__What to produce__: Reproduce exactly, and only, the lines below from the one containing "Task: Click the head" through the one containing "Image resolution: width=1494".

(Extracted material begins)

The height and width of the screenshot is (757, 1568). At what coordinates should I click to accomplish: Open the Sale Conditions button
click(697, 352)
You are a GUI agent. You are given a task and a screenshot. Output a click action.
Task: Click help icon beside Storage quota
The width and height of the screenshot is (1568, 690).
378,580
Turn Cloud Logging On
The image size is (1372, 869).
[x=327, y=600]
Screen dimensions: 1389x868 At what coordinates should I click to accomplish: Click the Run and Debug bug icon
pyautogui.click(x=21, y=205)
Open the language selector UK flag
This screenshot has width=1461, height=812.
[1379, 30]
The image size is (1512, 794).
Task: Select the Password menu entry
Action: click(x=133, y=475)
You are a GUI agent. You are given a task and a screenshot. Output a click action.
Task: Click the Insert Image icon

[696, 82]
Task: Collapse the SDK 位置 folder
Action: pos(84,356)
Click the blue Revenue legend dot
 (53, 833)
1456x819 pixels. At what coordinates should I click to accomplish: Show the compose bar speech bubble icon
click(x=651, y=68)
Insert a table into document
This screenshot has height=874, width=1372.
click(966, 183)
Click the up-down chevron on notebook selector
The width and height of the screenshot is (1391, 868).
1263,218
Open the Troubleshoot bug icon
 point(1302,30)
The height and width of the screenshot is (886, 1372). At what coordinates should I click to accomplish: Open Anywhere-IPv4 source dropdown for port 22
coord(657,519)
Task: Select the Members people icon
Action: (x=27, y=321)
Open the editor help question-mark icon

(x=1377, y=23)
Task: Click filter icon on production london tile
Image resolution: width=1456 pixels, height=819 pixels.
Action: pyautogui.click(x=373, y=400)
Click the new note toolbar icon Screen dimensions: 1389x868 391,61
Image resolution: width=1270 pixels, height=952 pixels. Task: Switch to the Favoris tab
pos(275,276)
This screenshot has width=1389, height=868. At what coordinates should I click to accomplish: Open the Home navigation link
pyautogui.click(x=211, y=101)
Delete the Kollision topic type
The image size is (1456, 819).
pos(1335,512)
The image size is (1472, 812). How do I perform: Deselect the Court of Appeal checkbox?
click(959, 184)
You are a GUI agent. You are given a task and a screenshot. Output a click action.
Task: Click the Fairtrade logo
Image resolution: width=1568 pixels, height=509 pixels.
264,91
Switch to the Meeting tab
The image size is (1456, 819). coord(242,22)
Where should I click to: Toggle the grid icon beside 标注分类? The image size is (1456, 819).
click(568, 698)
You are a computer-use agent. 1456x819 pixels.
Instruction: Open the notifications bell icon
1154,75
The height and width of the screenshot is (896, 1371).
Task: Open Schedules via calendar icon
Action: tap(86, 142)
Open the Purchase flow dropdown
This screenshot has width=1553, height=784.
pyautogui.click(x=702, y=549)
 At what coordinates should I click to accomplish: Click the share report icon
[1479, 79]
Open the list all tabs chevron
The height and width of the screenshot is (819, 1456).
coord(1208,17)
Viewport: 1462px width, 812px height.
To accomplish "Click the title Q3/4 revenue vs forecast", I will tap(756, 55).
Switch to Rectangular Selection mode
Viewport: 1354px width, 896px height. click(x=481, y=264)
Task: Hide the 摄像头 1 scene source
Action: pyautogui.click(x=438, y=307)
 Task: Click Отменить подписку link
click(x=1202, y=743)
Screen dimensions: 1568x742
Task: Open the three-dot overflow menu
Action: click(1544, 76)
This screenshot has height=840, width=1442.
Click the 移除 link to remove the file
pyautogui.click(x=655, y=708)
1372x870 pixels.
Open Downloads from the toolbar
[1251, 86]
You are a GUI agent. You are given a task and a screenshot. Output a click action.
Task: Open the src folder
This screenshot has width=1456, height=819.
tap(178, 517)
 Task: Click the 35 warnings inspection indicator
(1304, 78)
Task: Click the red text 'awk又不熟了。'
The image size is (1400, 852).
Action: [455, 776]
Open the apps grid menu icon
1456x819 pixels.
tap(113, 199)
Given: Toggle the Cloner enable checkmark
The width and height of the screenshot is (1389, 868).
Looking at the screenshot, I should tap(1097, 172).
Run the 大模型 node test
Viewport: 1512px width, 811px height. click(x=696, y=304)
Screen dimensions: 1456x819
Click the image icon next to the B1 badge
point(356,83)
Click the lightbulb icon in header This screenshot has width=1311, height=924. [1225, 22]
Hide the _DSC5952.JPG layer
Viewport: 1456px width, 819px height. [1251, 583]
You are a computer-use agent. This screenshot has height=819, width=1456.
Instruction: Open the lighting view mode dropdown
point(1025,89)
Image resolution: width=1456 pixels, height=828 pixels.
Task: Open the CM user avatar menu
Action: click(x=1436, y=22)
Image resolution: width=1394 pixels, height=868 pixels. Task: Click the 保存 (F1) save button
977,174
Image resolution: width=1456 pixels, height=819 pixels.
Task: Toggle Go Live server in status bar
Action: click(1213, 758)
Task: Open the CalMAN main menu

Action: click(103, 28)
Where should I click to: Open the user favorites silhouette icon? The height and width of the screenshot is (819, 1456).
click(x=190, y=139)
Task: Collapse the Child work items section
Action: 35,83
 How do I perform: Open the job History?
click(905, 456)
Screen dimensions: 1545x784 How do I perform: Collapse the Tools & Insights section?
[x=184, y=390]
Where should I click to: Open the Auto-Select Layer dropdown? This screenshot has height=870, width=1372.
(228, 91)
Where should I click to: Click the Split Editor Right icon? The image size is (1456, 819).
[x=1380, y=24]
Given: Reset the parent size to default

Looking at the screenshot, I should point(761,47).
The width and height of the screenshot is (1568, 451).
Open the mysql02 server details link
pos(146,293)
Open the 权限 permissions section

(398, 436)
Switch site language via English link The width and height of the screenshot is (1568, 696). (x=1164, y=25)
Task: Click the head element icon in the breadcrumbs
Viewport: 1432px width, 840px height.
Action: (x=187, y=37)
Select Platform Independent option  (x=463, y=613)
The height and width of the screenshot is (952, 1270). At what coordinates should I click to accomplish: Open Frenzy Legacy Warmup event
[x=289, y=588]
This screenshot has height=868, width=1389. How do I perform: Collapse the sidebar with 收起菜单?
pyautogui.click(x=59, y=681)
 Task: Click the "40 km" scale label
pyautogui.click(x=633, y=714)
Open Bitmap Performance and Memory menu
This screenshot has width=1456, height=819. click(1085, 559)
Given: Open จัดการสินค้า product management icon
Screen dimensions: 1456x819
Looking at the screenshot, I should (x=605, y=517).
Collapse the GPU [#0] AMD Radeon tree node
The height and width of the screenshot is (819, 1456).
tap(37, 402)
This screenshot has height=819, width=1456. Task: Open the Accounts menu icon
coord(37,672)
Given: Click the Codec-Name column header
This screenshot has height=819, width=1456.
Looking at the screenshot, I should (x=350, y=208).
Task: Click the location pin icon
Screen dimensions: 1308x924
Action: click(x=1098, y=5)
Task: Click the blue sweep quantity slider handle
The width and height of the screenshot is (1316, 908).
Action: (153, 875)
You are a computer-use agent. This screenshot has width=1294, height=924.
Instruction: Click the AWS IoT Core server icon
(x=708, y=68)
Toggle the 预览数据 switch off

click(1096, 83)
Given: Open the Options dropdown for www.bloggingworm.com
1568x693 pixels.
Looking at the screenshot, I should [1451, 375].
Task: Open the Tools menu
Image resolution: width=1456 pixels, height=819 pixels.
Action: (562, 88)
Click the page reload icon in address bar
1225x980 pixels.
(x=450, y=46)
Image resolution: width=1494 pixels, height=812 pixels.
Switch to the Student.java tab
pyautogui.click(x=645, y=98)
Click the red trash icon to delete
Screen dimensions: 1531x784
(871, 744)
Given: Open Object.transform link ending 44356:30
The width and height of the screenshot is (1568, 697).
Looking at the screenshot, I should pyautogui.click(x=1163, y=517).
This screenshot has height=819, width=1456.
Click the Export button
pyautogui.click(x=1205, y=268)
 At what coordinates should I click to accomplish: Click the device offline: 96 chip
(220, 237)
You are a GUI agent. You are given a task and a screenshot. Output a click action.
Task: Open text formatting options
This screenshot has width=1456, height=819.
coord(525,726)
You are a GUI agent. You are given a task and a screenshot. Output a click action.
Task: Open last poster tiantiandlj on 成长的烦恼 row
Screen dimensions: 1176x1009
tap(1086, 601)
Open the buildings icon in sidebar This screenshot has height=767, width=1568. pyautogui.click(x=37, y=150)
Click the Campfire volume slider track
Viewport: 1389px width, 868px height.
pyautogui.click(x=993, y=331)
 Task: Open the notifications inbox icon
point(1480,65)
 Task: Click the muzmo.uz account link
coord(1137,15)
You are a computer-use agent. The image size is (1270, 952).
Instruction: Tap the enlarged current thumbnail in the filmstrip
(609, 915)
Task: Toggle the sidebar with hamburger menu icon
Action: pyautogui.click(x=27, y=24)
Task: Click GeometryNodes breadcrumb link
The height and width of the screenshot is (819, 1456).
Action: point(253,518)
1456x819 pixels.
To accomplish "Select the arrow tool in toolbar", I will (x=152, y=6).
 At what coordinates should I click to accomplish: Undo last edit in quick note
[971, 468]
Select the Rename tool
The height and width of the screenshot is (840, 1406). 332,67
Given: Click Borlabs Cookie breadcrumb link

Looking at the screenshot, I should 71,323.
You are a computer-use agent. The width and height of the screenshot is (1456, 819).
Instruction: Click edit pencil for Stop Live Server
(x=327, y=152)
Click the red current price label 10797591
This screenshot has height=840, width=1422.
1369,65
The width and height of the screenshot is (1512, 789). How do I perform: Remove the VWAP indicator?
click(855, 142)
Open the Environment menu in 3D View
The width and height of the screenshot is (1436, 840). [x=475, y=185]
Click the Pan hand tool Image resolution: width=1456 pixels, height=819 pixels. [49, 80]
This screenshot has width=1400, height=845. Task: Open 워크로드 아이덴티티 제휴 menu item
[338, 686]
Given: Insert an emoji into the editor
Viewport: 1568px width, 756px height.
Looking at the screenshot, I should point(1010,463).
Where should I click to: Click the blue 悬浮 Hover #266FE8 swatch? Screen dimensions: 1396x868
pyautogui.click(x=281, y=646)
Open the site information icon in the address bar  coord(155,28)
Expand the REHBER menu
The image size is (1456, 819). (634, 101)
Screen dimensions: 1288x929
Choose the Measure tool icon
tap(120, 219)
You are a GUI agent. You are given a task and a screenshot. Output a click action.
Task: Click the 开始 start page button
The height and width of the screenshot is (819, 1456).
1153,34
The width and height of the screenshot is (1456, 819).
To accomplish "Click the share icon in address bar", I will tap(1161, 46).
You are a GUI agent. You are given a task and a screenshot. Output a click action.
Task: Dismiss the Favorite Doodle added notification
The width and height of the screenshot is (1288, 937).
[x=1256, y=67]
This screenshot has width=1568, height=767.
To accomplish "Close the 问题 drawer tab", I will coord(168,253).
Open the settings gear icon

(Extracted material ends)

__Final answer__:
Task: Click the head element icon in the breadcrumbs
Viewport: 1432px width, 840px height.
Action: (x=187, y=37)
Select Platform Independent option  (x=463, y=613)
The height and width of the screenshot is (952, 1270). At what coordinates should I click to accomplish: Open Frenzy Legacy Warmup event
[x=289, y=588]
This screenshot has height=868, width=1389. How do I perform: Collapse the sidebar with 收起菜单?
pyautogui.click(x=59, y=681)
 Task: Click the "40 km" scale label
pyautogui.click(x=633, y=714)
Open Bitmap Performance and Memory menu
This screenshot has width=1456, height=819. click(1085, 559)
Given: Open จัดการสินค้า product management icon
Screen dimensions: 1456x819
Looking at the screenshot, I should (x=605, y=517).
Collapse the GPU [#0] AMD Radeon tree node
The height and width of the screenshot is (819, 1456).
tap(37, 402)
This screenshot has height=819, width=1456. Task: Open the Accounts menu icon
coord(37,672)
Given: Click the Codec-Name column header
This screenshot has height=819, width=1456.
Looking at the screenshot, I should (x=350, y=208).
Task: Click the location pin icon
Screen dimensions: 1308x924
Action: click(x=1098, y=5)
Task: Click the blue sweep quantity slider handle
The width and height of the screenshot is (1316, 908).
Action: (153, 875)
You are a computer-use agent. This screenshot has width=1294, height=924.
Instruction: Click the AWS IoT Core server icon
(x=708, y=68)
Toggle the 预览数据 switch off

click(1096, 83)
Given: Open the Options dropdown for www.bloggingworm.com
1568x693 pixels.
Looking at the screenshot, I should [1451, 375].
Task: Open the Tools menu
Image resolution: width=1456 pixels, height=819 pixels.
Action: (562, 88)
Click the page reload icon in address bar
1225x980 pixels.
(x=450, y=46)
Image resolution: width=1494 pixels, height=812 pixels.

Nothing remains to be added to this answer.